DECEMBRE 07, 10
A LA RECHERCHE DU TEMPS PERDU
Les plus
belles des années d'Haïti ne sont plus celles
que l'on croyait.
1930, 1946,
1954, 1979, les années dites heureuses se distancent à un intervalle moyen de
15 ans. Cependant, entre les générations de ces années la, il n’y a pas grand
chose de commun. Celles de 1930 et de 1946 se ressemblent politiquement,
marquées l’une par le nationalisme et l’autre par l’authenticité et le besoin
d’ouverture sur le reste du monde. Au tournant de 1950, ces générations se
retrouvent happées par une américanisation balbutiante. Entre une France de
moins en moins détentrice du modèle de référence et une Haïti a la recherche
d’autres horizons, le mariage latin n’est plus qu’un mariage de raison. L’âge d’or
situe vers 1954 est déjà saupoudre de folklore tropical épicé a la sauce de la
magie vaudou qui fascine l’Amérique autant qu’Ava Gardner. Il y a déjà dans
l’Haïti de la fin des années 50 ce frémissement qui annonce les impatiences du
futur. Le glas sonne en 1957 des structures vermoulues du passé. Les pianos
Pleyel des bords de mer du Sud se taisent, parfois sous une poussière jaunâtre
et les toiles d’araignée.
Le clash des
années 60 dans une société déchirée
entre son passé et un futur incertain, enlève peut être le sommeil a
l’administration Kennedy sans ralentir pour autant la longue marche d’Haïti
vers les 52 Afriques dansant déjà les tambours de la self détermination pour
les dieux perdus de la foret malienne.
Duvalier est seul depuis Punta del Este a rassembler pierre sur pierre ce qui
deviendra son aéroport sur lequel il accueillera le Roi des Rois Hailé
Sélassié. Tout semble basculer sous les pieds d’une Europe fatigue par la
guerre, tandis que l’Amérique en plein guerre froide se définit comme le
grenier du monde, cela jusqu’a
l’écroulement du mur de Berlin. On pourra toujours se demander ce que Haïti a a
gagner à tenir la balance égale entre
l’Est et l’Ouest, c’était oublier que l’humanisme negre pouvait encore avoir un
mot à dire.
Et maintenant…
Depuis 1986, un
sentiment de renouveau et de lassitude s’est installe dans la société,
renforçant la perception que la précarité et l’impuissance continuent de
marquer non sans fatalisme les âmes et les esprits. Jamais, cependant on n’a été si proche de réinventer l’espérance
qui depuis les Grecs reste la principale consolation de l’espèce humaine. Mais,
pour ce faire, une certaine violence sur un certain passé incruste dans
l’inconscient collectif peut se révéler un passage oblige; car, Haïti ne peut
plus se laisser prendre a la gorge par ces fantômes qui se succèdent et se
survivent. Les années dites exaltantes ne sont pas arrives à se soustraire a
l’emprise de ces fantômes dont nous sommes malgré nous le jouet et les otages.

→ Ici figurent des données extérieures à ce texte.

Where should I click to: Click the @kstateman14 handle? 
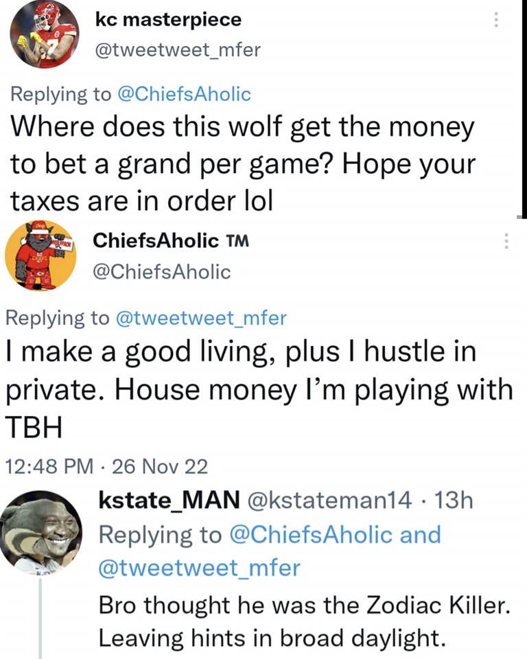tap(329, 500)
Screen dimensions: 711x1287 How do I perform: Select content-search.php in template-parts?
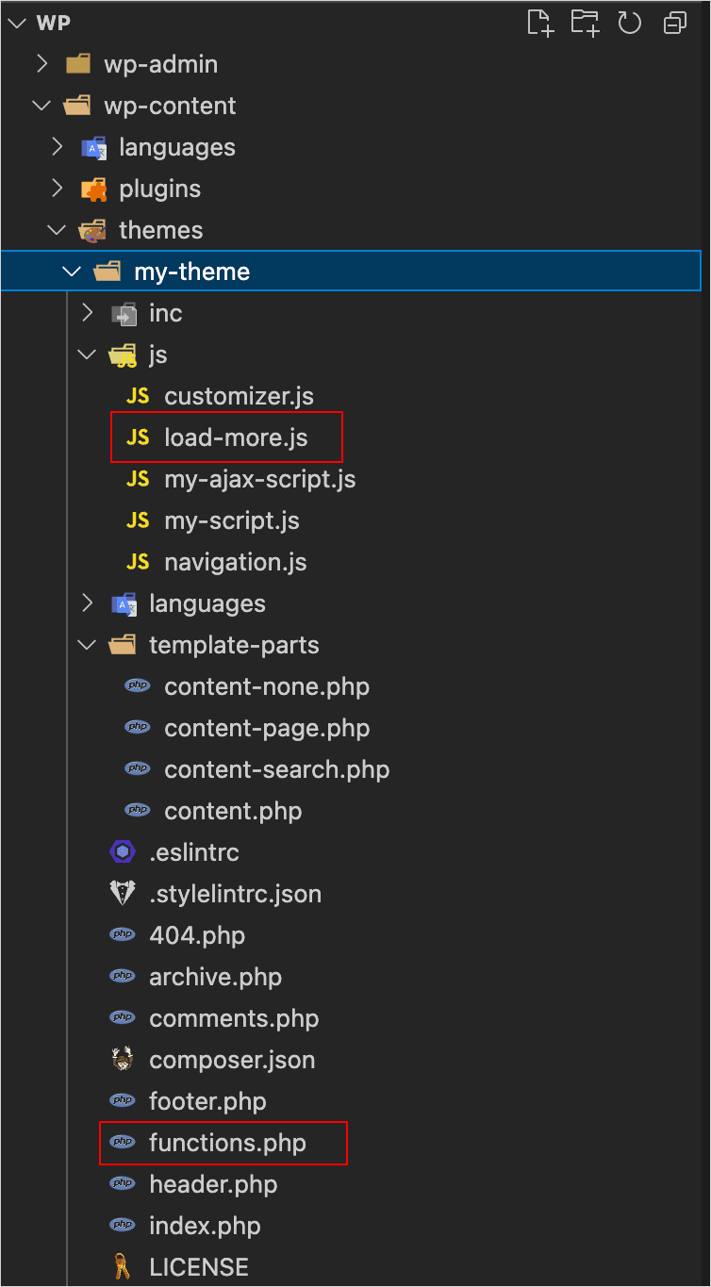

Le passé n’est utile que s’il apporte les ingrédients indispensables aux
édifices du futur. L’histoire ne peut plus être proustienne. L’histoire n’est
vraiment histoire que si elle débouche sur l’inédit et sur le renouveau. Il y a
eu Vertieres, mais il y a eu aussi la danse et le chant qui mènent au culte de
ce qui reste de divin en chacun de nous. Autrement dit, chacun de nous peut se
dépasser sur le plan individuel en sortant du passé collectif. A ce compte, de
belles années nous attendant.
La chance
d’Haïti n’est donc pas derrière, mais bel et bien devant elle.